Aurélie Lacroix met des mots sur ce qu’un cœur brisé peut faire endurer : « Je ne suis pas certaine qu’un cœur en mille morceaux se recolle, il faut juste l’inciter à battre autrement. Dans une petite maison noire, sur l’île de Teshima, on peut entendre les battements de mon cœur au sein de l’œuvre participative de Christian Boltanski, les Archives du cœur, une collecte mondiale de pulsations anonymes ». Elle dit aussi la difficulté qu’il y a à décrocher d’un amour comme d’une addiction, la complexité pour constater son propre état de détresse et la difficulté pour demander de l’aide.
Quelque chose cloche. Elle décompense. « Je fais une dépression. Pourtant je ne faisais rien du tout ». La narratrice, après un passage aux urgences, entre en clinique psychiatrique. On peut alors lire les traits brossés de cette institution, de cette « maison de fous », qui recueille les échoué.es sur la rive. L’autrice retranscrit le compte rendu du médecin, l’angoisse, le goût à rien, les cigarettes, la cohabitation dans la chambre.
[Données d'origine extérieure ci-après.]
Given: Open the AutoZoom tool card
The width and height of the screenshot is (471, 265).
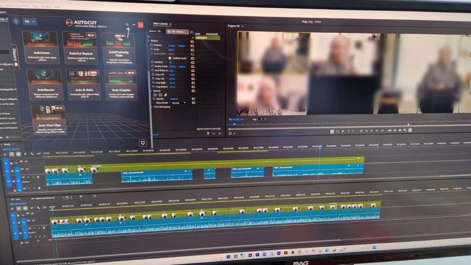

Les journées se ressemblaient et elles avaient un cadre bien précis. Le petit déjeuner était servi de sept heures trente à neuf heures. Avant, il fallait attendre son tour pour prendre les médicaments, on patientait sur des chaises devant le bureau des infirmières pour qu’elles nous donnent nos cachets, et ça plusieurs fois par jour selon le traitement que l’on suivait. Il fallait avaler devant elles.
L’unique objet de mon regard, Aurélie Lacroix
C’est dans cet état de souffrance qu’elle se promet, si elle s’en sort vivante, d’écrire cette histoire. Si nous pouvons la lire, c’est peut-être que la douleur a pu trouver une place, suffisamment supportable, qui permette à nouveau de percevoir les lucioles (chères à Pasolini) qui scintillent dans la nuit.
L’unique objet de mon regard d’Aurélie Lacroix, Editions Cambourakis, 18euros.